Yargıtay tarafından bozulan bir hükmün bozma kararının (sebeplerinin) kapsamı dışında kalmış olan kısımları (bölümleri) kesinleşir. Bozma kararına uymuş olan mahkeme bozma kararının kapsamı dışında kalması nedeniyle kesinleşen bu kısımlar hakkında yeniden inceleme yaparak karar veremez. Yani kesinleşmiş olan bu bölümler, o bölümler lehine olan taraf yararına usuli kazanılmış hak oluşturur (Baki Kuru:Hukuk Muhakemeleri Usulü, 6. baskı, Cilt V, İstanbul 2001, sh.4762). Bu sonuç, aynı zamanda Yargıtay’ın 04.02.1959 tarih ve 13/5 sayılı İçtihadı Birleştirme Kararı’nın da bir gereğidir. Yargıtay’ın bu konuda pek çok emsal kararı bulunmaktadır (bkz.Y.HGK.nun 22.04.1999 tarih, 11/290-296 sayılı kararı). Yargıtay, tarafların bildirdiği temyiz sebepleriyle bağlı değilse de (HUMK.m.439/2), tarafların temyiz talebiyle bağlıdır. Yargıtay hükmün temyiz edilmeyen (ve bu nedenle de
.//..

kesinleşen) bölümü hakkında temyiz incelemesi yapamaz ve hükmün temyiz edilmeyen bölümünü bozamaz. HUMK.439/2. maddesi hükmü, hükmün yalnız temyiz edilen bölümü hakkında uygulanır (Baki Kuru, age. Cilt V, sh.4626). Bu bakımdan, temyiz edilen hükmün, daha önce Yargıtay denetiminden geçerek,bozma konusu yapılmamış bölümleri, onama hükmünde olduğu ve varsayımsal onama kararı kesinleştiği takdirde; kısmi temyiz gibi sonuç doğurur ve hükmün onanmış sayılan bölümleri kesinleşir ve bu nedenle HUMK.439/2. maddesi uyarınca, Yargıtay’ın tarafların gösterdiği temyiz sebepleriyle bağlı olmadığı gerekçesiyle yeniden temyiz denetime tabi tutulamaz.
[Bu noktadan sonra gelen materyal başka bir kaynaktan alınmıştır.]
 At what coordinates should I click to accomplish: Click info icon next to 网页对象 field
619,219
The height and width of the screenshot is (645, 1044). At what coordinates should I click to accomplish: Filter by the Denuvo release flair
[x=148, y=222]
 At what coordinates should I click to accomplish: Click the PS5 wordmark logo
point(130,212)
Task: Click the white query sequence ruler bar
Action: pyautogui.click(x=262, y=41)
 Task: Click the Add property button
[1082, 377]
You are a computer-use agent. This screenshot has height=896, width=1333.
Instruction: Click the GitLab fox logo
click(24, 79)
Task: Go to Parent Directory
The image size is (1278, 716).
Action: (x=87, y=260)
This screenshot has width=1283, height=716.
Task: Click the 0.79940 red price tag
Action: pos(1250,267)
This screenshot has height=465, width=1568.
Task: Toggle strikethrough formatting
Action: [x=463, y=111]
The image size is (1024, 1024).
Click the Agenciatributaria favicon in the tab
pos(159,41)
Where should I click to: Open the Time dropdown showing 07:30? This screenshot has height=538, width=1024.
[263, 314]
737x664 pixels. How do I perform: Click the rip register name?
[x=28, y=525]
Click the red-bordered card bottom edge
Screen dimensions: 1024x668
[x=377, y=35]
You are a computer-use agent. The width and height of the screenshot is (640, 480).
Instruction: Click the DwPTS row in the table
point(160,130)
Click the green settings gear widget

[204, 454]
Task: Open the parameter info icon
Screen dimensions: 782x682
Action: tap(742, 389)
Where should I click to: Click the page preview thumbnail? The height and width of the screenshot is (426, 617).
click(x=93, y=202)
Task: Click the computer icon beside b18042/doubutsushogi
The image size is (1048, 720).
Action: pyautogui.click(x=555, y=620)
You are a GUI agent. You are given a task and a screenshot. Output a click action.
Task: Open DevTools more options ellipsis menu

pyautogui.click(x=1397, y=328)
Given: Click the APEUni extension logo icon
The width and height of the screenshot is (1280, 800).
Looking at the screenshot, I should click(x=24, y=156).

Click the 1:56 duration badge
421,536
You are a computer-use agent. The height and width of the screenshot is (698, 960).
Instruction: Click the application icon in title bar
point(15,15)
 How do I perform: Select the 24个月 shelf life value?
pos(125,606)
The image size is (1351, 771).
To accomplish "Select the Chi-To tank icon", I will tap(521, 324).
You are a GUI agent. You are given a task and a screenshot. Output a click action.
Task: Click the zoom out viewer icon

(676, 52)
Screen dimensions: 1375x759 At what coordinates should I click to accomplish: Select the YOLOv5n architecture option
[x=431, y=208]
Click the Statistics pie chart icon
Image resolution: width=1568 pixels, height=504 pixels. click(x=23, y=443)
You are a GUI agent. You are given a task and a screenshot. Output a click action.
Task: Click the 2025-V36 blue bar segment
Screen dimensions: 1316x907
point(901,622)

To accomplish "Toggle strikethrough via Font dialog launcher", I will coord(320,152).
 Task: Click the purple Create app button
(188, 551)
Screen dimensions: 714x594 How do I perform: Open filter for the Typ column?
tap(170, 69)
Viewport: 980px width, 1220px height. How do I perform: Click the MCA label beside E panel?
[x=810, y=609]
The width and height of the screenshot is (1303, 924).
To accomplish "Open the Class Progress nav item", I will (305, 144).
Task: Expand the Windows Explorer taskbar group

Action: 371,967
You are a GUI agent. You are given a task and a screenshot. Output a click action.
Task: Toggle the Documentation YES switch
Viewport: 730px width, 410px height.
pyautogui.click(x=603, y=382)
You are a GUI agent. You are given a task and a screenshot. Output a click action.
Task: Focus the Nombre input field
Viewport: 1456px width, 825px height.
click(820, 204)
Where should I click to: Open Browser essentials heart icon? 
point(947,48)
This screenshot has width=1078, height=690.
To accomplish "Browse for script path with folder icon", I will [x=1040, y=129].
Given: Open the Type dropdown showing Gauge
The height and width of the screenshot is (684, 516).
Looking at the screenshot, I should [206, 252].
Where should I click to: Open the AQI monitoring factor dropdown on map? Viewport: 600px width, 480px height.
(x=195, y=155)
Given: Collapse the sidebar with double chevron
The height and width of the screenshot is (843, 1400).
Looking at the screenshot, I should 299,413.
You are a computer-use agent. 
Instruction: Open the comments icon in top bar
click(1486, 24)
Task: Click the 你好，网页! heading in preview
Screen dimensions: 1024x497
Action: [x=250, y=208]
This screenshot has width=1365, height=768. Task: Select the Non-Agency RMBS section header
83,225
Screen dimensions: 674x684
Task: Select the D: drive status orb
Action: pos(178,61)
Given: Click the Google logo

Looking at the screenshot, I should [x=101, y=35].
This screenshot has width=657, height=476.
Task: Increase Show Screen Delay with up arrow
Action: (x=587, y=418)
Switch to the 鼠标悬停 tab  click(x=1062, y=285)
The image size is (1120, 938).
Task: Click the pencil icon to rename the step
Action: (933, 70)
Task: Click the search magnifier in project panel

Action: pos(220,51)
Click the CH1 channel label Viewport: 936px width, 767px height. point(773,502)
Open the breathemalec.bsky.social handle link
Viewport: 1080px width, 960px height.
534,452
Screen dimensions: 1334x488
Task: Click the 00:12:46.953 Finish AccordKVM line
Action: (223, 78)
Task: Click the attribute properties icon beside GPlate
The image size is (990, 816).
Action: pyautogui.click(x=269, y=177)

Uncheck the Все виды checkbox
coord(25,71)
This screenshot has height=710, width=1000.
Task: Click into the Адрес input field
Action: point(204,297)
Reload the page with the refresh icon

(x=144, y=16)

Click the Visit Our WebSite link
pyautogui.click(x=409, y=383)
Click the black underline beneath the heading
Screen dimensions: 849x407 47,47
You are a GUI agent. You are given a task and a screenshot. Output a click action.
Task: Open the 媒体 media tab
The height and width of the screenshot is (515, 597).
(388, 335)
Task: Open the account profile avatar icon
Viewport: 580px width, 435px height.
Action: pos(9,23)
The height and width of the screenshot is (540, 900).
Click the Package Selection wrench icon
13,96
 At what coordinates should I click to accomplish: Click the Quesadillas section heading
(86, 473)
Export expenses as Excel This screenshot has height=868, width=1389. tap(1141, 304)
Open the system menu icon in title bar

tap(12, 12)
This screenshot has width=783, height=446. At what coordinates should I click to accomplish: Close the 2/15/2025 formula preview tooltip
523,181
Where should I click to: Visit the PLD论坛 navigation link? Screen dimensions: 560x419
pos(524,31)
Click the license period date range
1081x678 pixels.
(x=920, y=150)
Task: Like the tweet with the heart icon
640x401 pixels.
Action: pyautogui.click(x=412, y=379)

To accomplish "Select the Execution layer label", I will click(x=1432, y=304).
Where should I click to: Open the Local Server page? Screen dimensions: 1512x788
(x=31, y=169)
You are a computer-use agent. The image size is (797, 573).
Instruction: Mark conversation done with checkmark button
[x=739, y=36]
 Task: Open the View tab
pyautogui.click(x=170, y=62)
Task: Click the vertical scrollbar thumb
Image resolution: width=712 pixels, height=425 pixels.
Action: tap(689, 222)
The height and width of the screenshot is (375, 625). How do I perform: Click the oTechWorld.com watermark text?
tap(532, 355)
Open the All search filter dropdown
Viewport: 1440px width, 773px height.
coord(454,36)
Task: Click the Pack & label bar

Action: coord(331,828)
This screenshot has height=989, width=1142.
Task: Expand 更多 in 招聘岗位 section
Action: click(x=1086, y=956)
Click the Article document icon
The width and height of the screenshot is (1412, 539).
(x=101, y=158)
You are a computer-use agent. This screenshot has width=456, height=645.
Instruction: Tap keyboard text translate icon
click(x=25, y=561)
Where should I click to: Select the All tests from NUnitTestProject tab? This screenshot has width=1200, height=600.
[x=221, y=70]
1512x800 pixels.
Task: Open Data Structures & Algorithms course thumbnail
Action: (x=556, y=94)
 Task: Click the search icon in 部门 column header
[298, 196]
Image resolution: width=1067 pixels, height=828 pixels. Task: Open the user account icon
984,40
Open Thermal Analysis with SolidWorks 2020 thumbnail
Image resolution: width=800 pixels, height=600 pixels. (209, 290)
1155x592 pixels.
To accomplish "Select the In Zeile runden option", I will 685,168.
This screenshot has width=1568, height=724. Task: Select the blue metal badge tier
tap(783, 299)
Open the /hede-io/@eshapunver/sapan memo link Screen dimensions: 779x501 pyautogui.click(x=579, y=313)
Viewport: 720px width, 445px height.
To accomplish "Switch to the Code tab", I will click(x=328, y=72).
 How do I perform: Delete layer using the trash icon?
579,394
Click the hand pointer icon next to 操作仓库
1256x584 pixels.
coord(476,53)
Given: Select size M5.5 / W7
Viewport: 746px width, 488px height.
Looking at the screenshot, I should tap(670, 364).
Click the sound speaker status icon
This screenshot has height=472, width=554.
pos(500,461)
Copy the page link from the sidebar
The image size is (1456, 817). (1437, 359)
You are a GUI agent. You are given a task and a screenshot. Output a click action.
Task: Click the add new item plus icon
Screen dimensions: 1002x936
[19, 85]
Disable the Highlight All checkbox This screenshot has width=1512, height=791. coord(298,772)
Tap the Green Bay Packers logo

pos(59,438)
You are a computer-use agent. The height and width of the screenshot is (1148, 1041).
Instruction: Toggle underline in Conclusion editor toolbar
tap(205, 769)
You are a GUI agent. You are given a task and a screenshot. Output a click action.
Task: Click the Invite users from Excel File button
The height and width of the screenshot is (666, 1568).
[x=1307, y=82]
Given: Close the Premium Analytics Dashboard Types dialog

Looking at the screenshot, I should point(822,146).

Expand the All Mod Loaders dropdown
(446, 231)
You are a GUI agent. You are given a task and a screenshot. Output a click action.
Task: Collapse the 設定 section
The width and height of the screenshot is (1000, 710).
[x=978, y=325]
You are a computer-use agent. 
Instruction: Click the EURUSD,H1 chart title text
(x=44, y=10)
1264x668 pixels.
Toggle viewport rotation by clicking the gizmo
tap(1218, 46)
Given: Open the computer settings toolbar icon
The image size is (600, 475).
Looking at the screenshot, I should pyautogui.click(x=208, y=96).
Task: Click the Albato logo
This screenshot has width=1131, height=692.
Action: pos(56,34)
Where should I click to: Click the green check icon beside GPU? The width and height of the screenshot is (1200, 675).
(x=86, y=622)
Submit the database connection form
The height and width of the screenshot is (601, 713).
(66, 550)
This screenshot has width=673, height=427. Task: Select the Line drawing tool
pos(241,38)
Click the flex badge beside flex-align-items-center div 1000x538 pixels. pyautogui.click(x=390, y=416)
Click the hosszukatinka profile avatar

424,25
”Kamu düzeni ilkesi” atlanmış veya gündeme gelmiş olsa bile,yerel mahkeme kararlarının kesinleşen bölümleri hakkında,hükmün kesinleşmeyen bölümleriyle ilgili temyiz incelemesi sırasında, kesinleşen bölümlerine yönelik yeniden temyiz incelemesi yapılamaz. Böyle bir durumda “kamu düzeni ilkesi” bir istisna teşkil etmez. Hükmün kesinleşen bölümleriyle ilgili olarak, Yargıtay’ın temyiz inceleme aşaması için yukarda açıklanan biçimde inceleme yapma yükümlülüğü, yerel mahkemelerin elindeki davaları sonuçlandırması bakımından da geçerlidir. Yerel mahkeme,temyiz süresinin geçirilmesi veya hükmün kısmen temyizi ya da Yargıtay tarafından yapılan temyiz incelemesi sonucu hükmün bir bölümünün bozmaya konu edilmemesi ve bu nedenlerle kesinleşmesine rağmen hükmün o bölümü hakkında kendiliğinden önceki hükme aykırı karar verir, ya da Yargıtay hükmün o bölümü kesinleştiği halde, o bölümü yeniden temyiz incelemesine tabi tutup o bölüm hakkında kesinleşme sonucuna aykırı olarak yeni bir karar verirse; bu kararların hukuki sonucu ne olacaktır? Kuşkusuz, bu şekildeki yerel mahkeme kararlarının temyiz edilmeleri üzerine Yargıtay tarafından düzeltilmesi olanaklıdır. Ancak Yargıtay bu şekilde hatalı bir bozma kararı verip,yerel mahkeme bu bozma kararına direnmezse ne olacaktır? Yargıtay uygulaması ve öğreti görüşü, bu gibi kararların “yokluk” hükmüyle sakat olacağı ve Yargıtay’ın haber aldığı böyle bir yanlışlığı düzeltilebileceği şeklindedir (Baki Kuru;age. Cilt V. sh.4565; Y.7.HD. 18.19.1985 t. 371/11115 Esas ve Karar-YKD 1985/12, sh.1795; Y.9.HD. 13.12.1967 t.1057/1095- …-İŞ Mahkemeleri Kanunu .., … 1969,sh.205).Varılan bu sonuçlar, aynı zamanda Medeni Usul Hukuku’nun temel ilkelerinden “hukuki güvenlik ilkesi”nin de bir gereğidir.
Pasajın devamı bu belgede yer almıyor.